On some days, it’s a toss-up. At least Django harbors no pretensions

He’s good at English, unlike those students I have to strain

To give a C who storm into my office wondering why they haven’t gotten an A.

I do feel bad for them, they accept all this torture,

No petting whatsoever. But they give the torture back.

I don’t grade their papers so much as continually cry for help in a quicksand of sentences.

I’m trying to teach them how to write critical papers

So they can potentially write papers for any college course.

And so I prepare them for college but not for life.

If I were preparing them for life, I’d teach them how to write

Thoughtful, anger-alleviating break-up letters,

Sweet but sexy Valentine’s Day cards,

Witty but grave toasts and eulogies that make everyone in the room want to sleep with you,

Tasteful, unburdensome thank-you notes,

And gracious but subtly snarky emails to hopelessly idiotic but higher-ranking co-workers.

I’m a writer. When have I actually used a thesis statement

In my adult life?
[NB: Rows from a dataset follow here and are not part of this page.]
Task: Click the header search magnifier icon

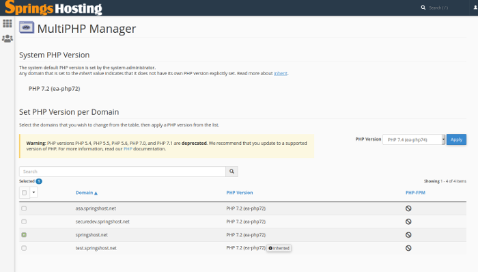Action: 423,8
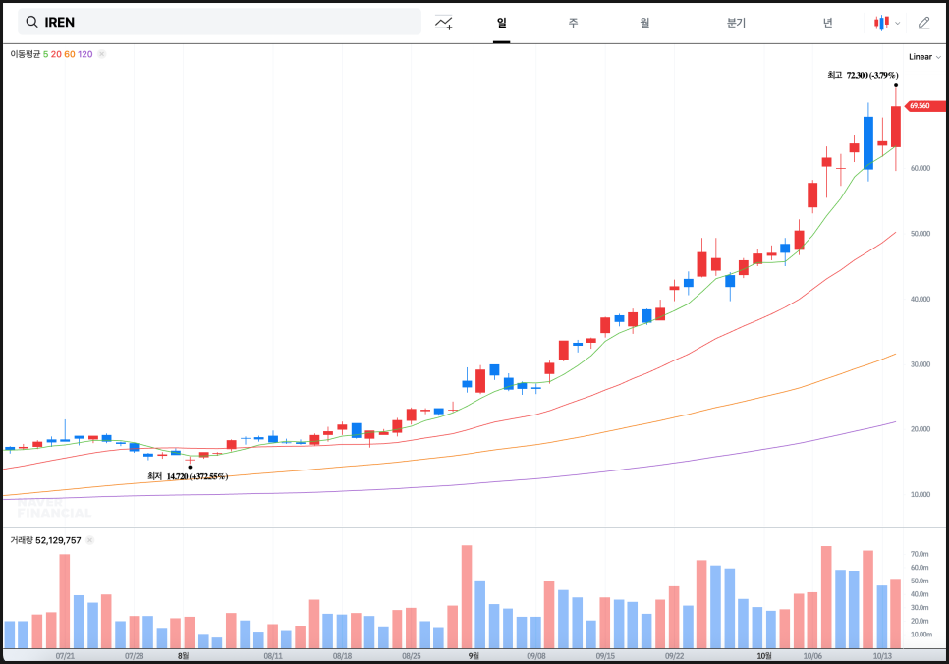Viewport: 949px width, 664px height.
Task: Click the candlestick chart type icon
Action: 881,22
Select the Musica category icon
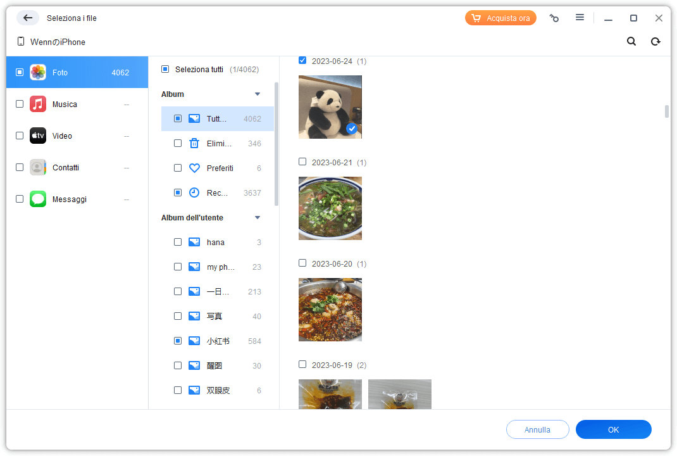677x456 pixels. (x=38, y=105)
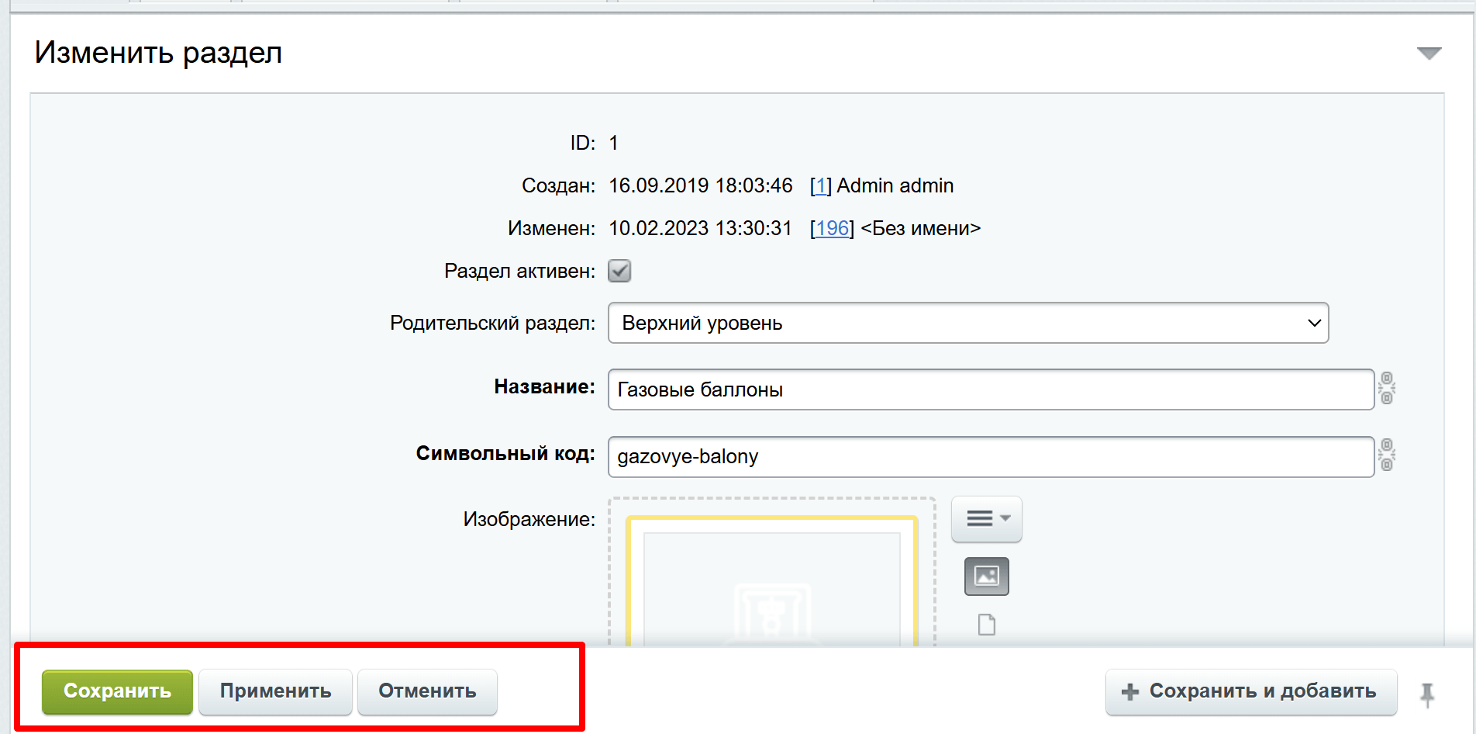Collapse the Изменить раздел panel arrow
The image size is (1476, 734).
point(1429,54)
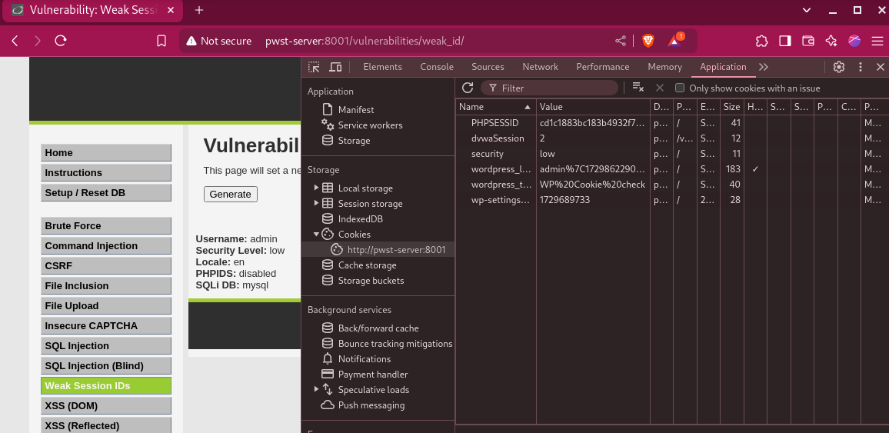Open the browser extensions puzzle icon
This screenshot has width=889, height=433.
(761, 41)
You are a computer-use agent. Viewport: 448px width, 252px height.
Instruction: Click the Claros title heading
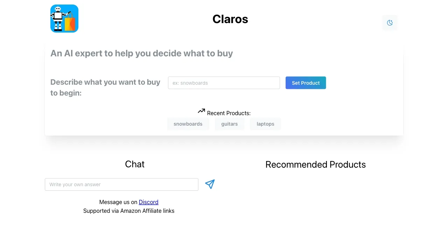[230, 19]
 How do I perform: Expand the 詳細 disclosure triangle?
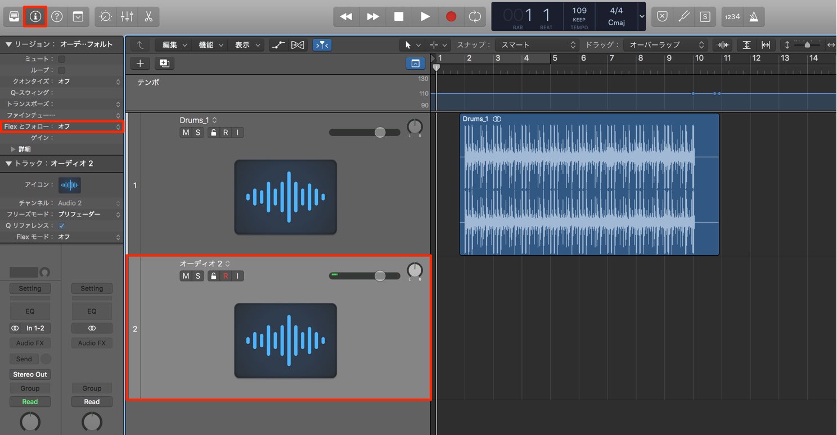[14, 149]
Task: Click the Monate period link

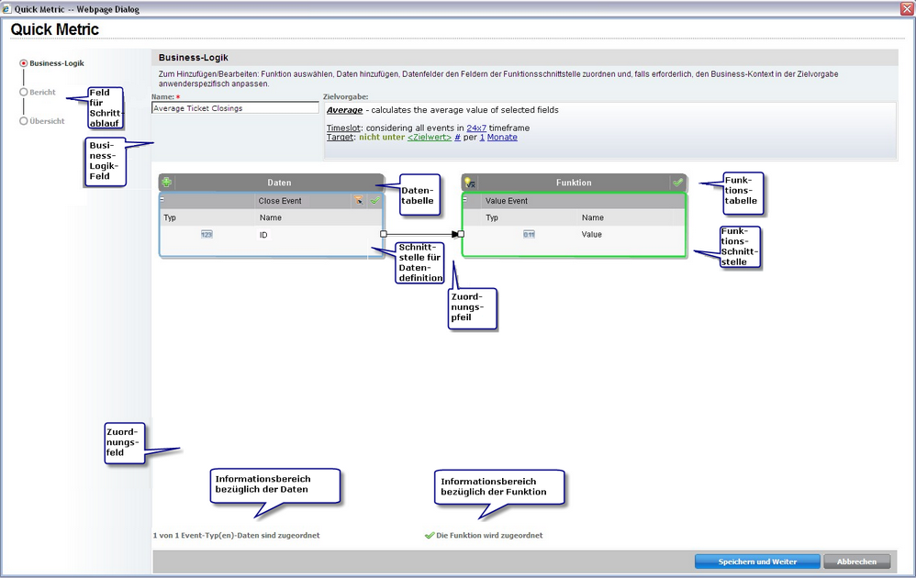Action: (x=502, y=137)
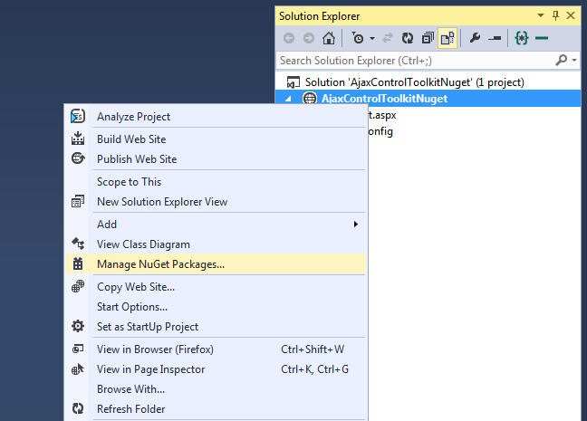
Task: Click the Home icon in Solution Explorer
Action: (x=329, y=38)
Sometimes I think thesis statements were invented

To make reading student papers less onerous for teachers

Because they helped them identify the student’s heretofore M.I.A. main point.

But ironically students in search of a thesis statement

Have come to write particularly gruesome English.
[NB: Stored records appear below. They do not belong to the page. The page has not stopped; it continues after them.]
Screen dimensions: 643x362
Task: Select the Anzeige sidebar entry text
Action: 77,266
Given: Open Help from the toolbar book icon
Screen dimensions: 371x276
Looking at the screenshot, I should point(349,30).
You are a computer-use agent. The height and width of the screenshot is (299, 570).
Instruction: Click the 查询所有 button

Sometimes when I have trouble with the word “particularly”

I can hear a vestige of how my parents struggle with r and l sounds in English.

What a nightmare for a Korean speaker, all those r/l sounds

Jammed together in such a fast, polysyllabic word.

I remember how my mom used to pronounce the word “film”

Fihdum. I thought this was kind of cute actually.

But when my students make mistakes with the language

I go insane, and Anna has to hear about it as we de-tox after work at night

By intoxicating ourselves with beer or wine.

What a mystery, how one person learns and another doesn’t.

Or maybe not a mystery. Everyday my dad woke up early to work at the hospital.

We moved from Minneapolis to St. Paul to New York to Toledo to Cleveland

As he kept getting better and better jobs.

He worked hard to get better jobs so he could get paid enough

To send me to better schools, where I learned the particularly particular craft of English,

So someday I could release myself like this.